We will focus on the 2019 - 2020 season expenditures on football for institutions in the NCAA - Division 1 FBS. The variables are :
total_exp_m: Total expenditures on football in the 2019 - 2020 academic year (in millions USD)enrollment_th: Total student enrollment in the 2019 - 2020 academic year (in thousands)type: institution type (Public or Private)
Univariate EDA
Bivariate EDA
Regression model
exp_fit <- lm(total_exp_m ~ enrollment_th + type, data = football)
tidy(exp_fit) |>
kable(digits = 3)| term | estimate | std.error | statistic | p.value |
|---|---|---|---|---|
| (Intercept) | 19.332 | 2.984 | 6.478 | 0 |
| enrollment_th | 0.780 | 0.110 | 7.074 | 0 |
| typePublic | -13.226 | 3.153 | -4.195 | 0 |
For every additional 1,000 students, we expect the institution’s total expenditures on football to increase by $780,000, on average, holding institution type constant.
Inference for regression
Statistical inference
Statistical inference provides methods and tools so we can use the single observed sample to make valid statements (inferences) about the population it comes from
For our inferences to be valid, the sample should be representative (ideally random) of the population we’re interested in
Inference for linear regression
Inference based on ANOVA
Hypothesis test for the statistical significance of the overall regression model
Hypothesis test for a subset of coefficients
Inference for a single coefficient \(\beta_j\)

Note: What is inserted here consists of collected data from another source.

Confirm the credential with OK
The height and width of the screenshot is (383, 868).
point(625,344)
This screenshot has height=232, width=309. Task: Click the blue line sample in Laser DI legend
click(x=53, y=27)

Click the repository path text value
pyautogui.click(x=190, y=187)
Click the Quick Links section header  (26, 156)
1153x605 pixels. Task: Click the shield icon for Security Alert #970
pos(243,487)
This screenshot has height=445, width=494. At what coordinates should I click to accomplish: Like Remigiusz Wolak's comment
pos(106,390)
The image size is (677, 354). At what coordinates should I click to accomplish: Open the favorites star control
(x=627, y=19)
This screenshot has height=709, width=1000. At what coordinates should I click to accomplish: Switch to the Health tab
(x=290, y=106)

Hypothesis test for a coefficient \(\beta_j\)
Confidence interval for a coefficient \(\beta_j\)
Linear regression model
\[ \begin{aligned} \mathbf{y} &= Model + Error \\[5pt] &= f(\mathbf{X}) + \boldsymbol{\epsilon} \\[5pt] &= E(\mathbf{y}|\mathbf{X}) + \mathbf{\epsilon} \\[5pt] &= \mathbf{X}\boldsymbol{\beta} + \mathbf{\epsilon} \end{aligned} \]
We have discussed multiple ways to find the least squares estimates of \(\boldsymbol{\beta} = \begin{bmatrix}\beta_0 \\\beta_1\end{bmatrix}\)

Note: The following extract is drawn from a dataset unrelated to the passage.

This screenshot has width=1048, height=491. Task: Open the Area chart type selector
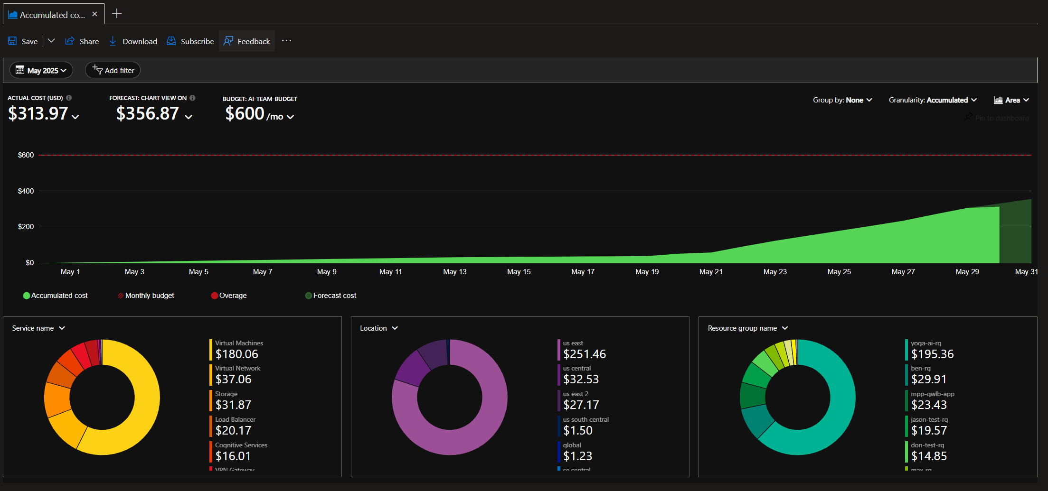pyautogui.click(x=1011, y=100)
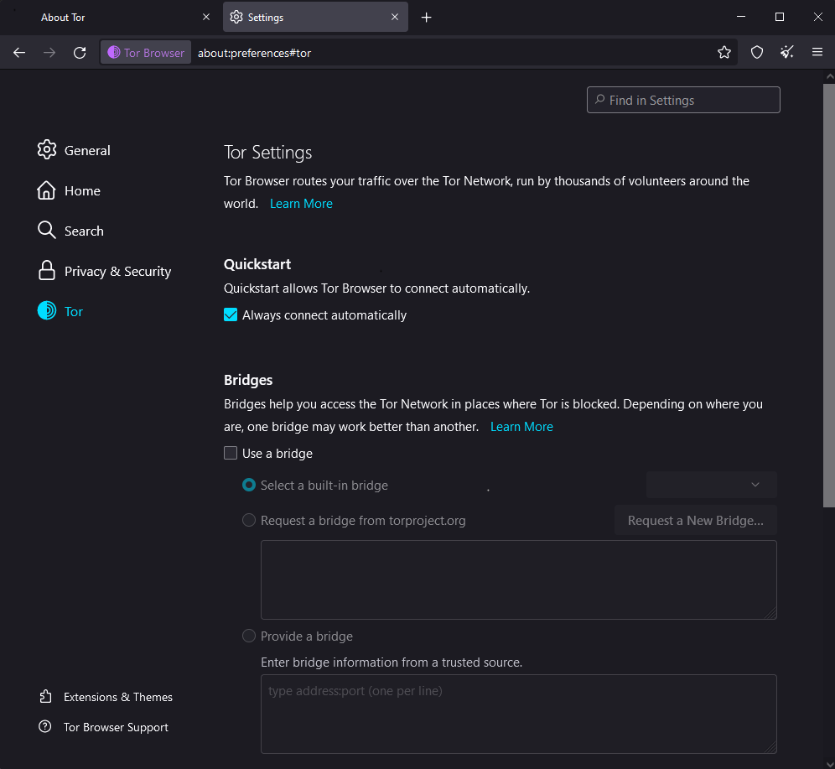Viewport: 835px width, 769px height.
Task: Choose the Provide a bridge radio option
Action: pos(249,636)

- None of these approaches depend on the distribution of \(\boldsymbol{\epsilon}\)
Now we will use statistical inference to draw conclusions about \(\boldsymbol{\beta}\) that depend on particular assumptions about the distribution of \(\boldsymbol{\epsilon}\)
Linear regression model
\[ \mathbf{y}|\mathbf{X} \sim N(\mathbf{X}\boldsymbol{\beta}, \sigma_\epsilon^2\mathbf{I}) \]
Image source: Introduction to the Practice of Statistics (5th ed)
Expected value of \(\mathbf{y}\)
Let \(\mathbf{b} = \begin{bmatrix}b_1 \\ \vdots \\b_p\end{bmatrix}\) be a \(p \times 1\) vector of random variables.
Then \(E(\mathbf{b}) = E\begin{bmatrix}b_1 \\ \vdots \\ b_p\end{bmatrix} = \begin{bmatrix}E(b_1) \\ \vdots \\ E(b_p)\end{bmatrix}\)
Use this to find \(E(\mathbf{y}|\mathbf{X})\).
Variance
Let \(\mathbf{b} = \begin{bmatrix}b_1 \\ \vdots \\b_p\end{bmatrix}\) be a \(p \times 1\) vector of independent random variables.
Then \(Var(\mathbf{b}) = \begin{bmatrix}Var(b_1) & 0 & \dots & 0 \\ 0 & Var(b_2) & \dots & 0 \\ \vdots & \vdots & \dots & \cdot \\ 0 & 0 & \dots & Var(b_p)\end{bmatrix}\)
Use this to find \(Var(\mathbf{y}|\mathbf{X})\).
Assumptions of regression
\[ \mathbf{y}|\mathbf{X} \sim N(\mathbf{X}\boldsymbol{\beta}, \sigma_\epsilon^2\mathbf{I}) \]
- Linearity: There is a linear relationship between the response and predictor variables.
- Constant Variance: The variability about the least squares line is generally constant.
- Normality: The distribution of the residuals is approximately normal.
- Independence: The residuals are independent from one another.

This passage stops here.